Youth arriving in the cities find that tough economic times―especially the prevalence of ‘temporary’ jobs with lower wages and fewer benefits―make marriage, not to mention child-rearing, a difficult proposition. The aging of the population worsens.

The DPJ, largely free of the ties to special interests that have immobilized the LDP, was supposed break through this political log jam. And the DPJ has often promoted a genuine reform agenda. But to cobble together a majority of Lower House Diet seats, which it won in 2009, the DPJ wound up over-promising economic assistance to various constituencies, especially farmers, thereby undercutting its own strategy for economic change.

Prime Minister Kan is promoting a forward-looking agenda, which he labels “The Third Opening of Japan,” involving participation in regional trade talks known as the Trans-Pacific Partnership (TPP), rural revitalization to include agriculture reform, and a long-term plan to stabilize the country’s retirement and fiscal systems. But Kan finds himself strongly opposed by a big portion of his own party.

All of these problems come together when reconstruction of Tohoku is considered. Many of the small fishing and farming villages wiped away by the tsunami may never be rebuilt, begging the question of whether political leaders in Tokyo will champion genuine rural revitalization.

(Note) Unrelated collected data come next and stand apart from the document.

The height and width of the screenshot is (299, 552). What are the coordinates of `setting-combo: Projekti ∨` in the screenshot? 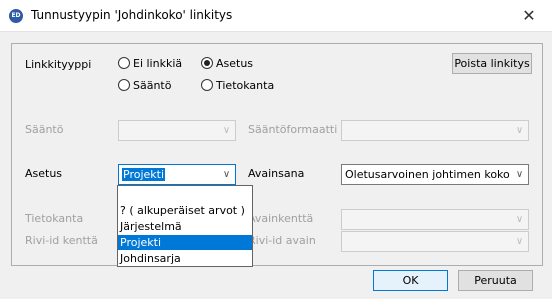 It's located at (177, 174).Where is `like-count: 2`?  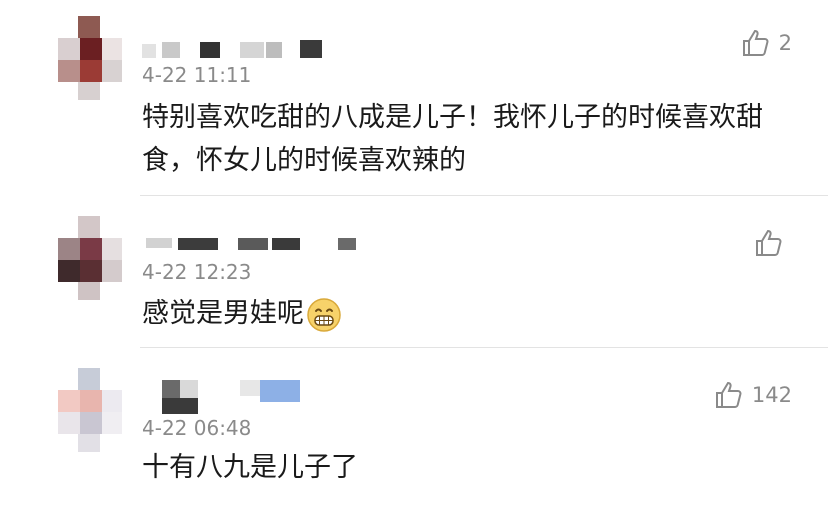
like-count: 2 is located at coordinates (785, 43).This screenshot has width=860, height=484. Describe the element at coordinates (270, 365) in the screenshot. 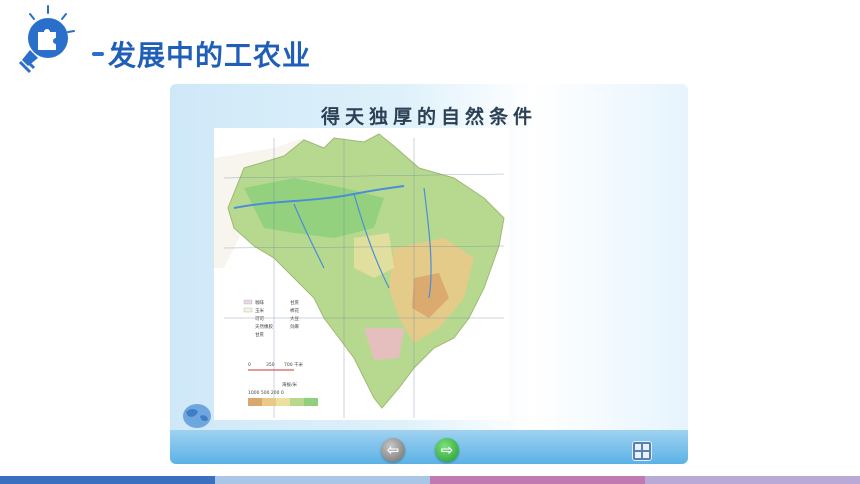

I see `svg-text: 350` at that location. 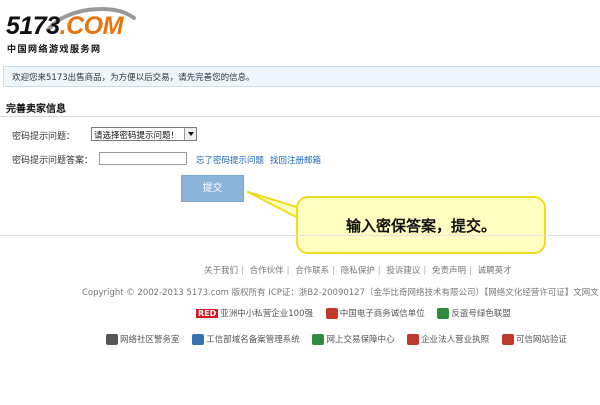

More broadly, the Fukushima nuclear crisis brought on by the tsunami has raised a big question mark over Japan’s national energy strategy, and plans to curb global warming. Both were to rely heavily on expanded use of nuclear power. Japan is in no position to abandon nuclear power, but nothing short of bold leadership will make possible the construction of additional plants.

As things stand now, it is possible that the Great Eastern Earthquake will catalyze desperately-needed political reforms. For the past 50 years, Japan has had no experience with effective competitive politics, in which battling parties recognize when it’s time to govern. Since coming to power, the DPJ has been busy fighting its own demons, while the LDP has been little more than obstructionist. Smart people in both camps know the problem, and may be able to leverage the current crisis to accelerate progress toward a dynamic two-party system. Still, it is also possible that a lack of reform will work to inhibit effective reconstruction.

Meanwhile, Japanese voters want to hear an inspirational narrative of national renewal. They may hear it soon, but they haven’t yet.